I find this thing a bit strange. I can see the desire to kinda show something and that is OK with me, but the assumption is probably not a good one ... we have no criteria whatsoever, that an album from yesterday or today will become a "classic" and help define/determine a different set of numbers ... which means that this thing can look backwards, but ... forwards?

Well, I grant you, none of us are psychic enough to do that ... but the music of today has not had the 30 or 40 years that the other has had of listening ... so us kinda thinking that 45 years ago was the pinachle of the music we love, is like saying that Stravinsky inaugurated the greatest music of the 20th century ... and we ignored every thing else that was done.

I always think that some band will show up and blow up all the wax in my ears, and a whole bunch of folks in here ... it's the nature of the art form, that something happens that is special and different and has been so for hundreds of years ... with one slight problem ... we tend to not like the "new" stuff ... and then call it a classic 45 years later.

This poll does not show us, how much a lot of critics (specially Rolling Stone!), trashed so much of this music for so very long, and STILL is not capable of accepting it as a great piece of music! 
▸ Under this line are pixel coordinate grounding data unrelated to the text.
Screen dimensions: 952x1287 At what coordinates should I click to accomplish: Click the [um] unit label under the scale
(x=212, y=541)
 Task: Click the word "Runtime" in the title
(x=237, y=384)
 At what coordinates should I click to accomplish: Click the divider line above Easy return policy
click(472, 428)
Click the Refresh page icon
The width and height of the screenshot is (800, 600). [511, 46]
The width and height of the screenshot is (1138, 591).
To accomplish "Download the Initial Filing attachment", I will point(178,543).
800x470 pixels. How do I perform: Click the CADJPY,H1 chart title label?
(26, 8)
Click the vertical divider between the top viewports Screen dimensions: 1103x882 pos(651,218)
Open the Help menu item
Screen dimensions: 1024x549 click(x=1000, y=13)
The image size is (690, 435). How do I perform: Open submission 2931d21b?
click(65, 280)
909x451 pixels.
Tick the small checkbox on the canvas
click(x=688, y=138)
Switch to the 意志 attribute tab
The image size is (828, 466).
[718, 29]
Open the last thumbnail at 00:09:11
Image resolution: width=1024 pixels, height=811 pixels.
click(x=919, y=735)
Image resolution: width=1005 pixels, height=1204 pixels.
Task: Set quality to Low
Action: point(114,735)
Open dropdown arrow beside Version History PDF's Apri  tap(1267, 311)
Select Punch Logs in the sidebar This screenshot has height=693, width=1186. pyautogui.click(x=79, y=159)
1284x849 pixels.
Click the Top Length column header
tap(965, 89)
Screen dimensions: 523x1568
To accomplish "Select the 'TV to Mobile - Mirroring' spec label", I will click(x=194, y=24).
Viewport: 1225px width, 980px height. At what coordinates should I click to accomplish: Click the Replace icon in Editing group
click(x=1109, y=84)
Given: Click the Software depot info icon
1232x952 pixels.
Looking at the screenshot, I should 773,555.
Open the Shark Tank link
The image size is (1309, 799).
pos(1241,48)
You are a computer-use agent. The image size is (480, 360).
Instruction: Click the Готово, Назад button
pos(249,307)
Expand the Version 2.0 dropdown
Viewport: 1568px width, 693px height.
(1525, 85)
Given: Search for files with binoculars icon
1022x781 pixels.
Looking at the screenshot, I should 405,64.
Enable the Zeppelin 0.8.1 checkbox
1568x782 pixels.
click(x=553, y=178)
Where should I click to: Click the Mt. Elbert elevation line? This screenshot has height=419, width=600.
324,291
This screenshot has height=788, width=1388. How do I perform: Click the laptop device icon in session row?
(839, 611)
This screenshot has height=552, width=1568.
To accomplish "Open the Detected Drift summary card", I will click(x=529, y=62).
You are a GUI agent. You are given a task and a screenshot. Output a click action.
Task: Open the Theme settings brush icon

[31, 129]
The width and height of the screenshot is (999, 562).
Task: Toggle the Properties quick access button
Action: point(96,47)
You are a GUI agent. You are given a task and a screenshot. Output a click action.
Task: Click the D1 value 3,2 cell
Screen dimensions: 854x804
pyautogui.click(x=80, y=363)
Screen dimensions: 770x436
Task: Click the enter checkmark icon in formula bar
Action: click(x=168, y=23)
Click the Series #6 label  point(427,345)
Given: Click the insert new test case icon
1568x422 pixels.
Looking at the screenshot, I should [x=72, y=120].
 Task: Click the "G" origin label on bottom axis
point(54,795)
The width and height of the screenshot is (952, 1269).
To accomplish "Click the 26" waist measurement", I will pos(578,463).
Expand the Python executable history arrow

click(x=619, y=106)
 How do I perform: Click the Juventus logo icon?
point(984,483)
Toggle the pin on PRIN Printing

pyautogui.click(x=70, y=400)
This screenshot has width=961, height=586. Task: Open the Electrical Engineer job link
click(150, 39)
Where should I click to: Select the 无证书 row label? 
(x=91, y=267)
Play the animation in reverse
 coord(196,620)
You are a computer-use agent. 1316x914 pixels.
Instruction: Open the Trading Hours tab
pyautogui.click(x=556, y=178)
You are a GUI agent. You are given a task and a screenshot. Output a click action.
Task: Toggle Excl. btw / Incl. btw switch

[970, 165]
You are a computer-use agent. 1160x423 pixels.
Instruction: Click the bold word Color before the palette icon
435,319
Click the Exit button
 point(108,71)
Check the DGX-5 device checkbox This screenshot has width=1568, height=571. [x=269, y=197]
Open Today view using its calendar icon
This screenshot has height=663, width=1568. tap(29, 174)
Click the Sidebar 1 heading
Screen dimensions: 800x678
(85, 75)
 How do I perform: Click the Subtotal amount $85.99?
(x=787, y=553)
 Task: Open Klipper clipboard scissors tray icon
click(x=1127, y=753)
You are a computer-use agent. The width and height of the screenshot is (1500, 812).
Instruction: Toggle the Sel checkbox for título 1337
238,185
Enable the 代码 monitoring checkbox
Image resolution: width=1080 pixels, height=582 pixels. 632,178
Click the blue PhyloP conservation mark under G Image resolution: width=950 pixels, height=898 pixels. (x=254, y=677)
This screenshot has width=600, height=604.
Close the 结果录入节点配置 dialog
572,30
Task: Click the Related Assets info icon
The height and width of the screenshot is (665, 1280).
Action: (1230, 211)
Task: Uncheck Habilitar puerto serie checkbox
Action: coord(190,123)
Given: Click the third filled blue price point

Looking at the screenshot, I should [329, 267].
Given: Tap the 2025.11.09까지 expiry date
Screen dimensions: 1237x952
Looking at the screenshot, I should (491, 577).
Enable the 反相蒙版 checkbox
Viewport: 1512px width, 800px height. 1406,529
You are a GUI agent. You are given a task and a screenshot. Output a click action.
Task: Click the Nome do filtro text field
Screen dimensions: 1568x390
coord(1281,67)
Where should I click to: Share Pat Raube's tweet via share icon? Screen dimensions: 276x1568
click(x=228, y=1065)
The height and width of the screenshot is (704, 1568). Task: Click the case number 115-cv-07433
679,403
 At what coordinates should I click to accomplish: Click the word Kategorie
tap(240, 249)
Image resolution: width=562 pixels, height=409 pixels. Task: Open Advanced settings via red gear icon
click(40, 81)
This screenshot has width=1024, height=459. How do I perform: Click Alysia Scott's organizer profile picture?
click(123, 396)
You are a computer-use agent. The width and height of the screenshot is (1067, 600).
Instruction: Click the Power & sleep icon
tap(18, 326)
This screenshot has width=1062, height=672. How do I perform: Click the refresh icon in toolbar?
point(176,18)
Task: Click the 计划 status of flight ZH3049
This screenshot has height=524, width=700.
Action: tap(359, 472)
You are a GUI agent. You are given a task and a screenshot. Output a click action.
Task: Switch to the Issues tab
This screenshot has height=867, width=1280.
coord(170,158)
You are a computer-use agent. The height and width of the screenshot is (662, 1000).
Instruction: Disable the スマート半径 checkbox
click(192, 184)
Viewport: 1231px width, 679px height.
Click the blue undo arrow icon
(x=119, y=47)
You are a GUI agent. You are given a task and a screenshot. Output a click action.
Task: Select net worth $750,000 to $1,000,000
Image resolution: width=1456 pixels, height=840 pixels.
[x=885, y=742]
Nice work, but I think that those numbers, are not really telling me a story .... they are, in fact, ignoring a lot of stories that helped bring about music, specifically artistic scenes that developed an incredible amount of arts, from the Canterbury area, to the German areas, and even to Italy. 

Those three alone, are far more important, and speak more about the "art", than just a bunch of hit songs, which is really all those numbers kinda show ... and a whole lot of this music was NOT a hit, but managed to get some respect and appreciation much later, see?

Likewise, it was probably the advent of FM radio in America in the late 60's (in STEREO, too!) that helped a lot of this stuff get better known ... "Light My Fire" (in a cut up version no less!) did not sound half as good as it did on the FM signal ... and you might consider how important that was for a lot of music, and how things like TD can come up ... when you first hear something that far out ... that moved around the speakers, something that no one had ever heard before!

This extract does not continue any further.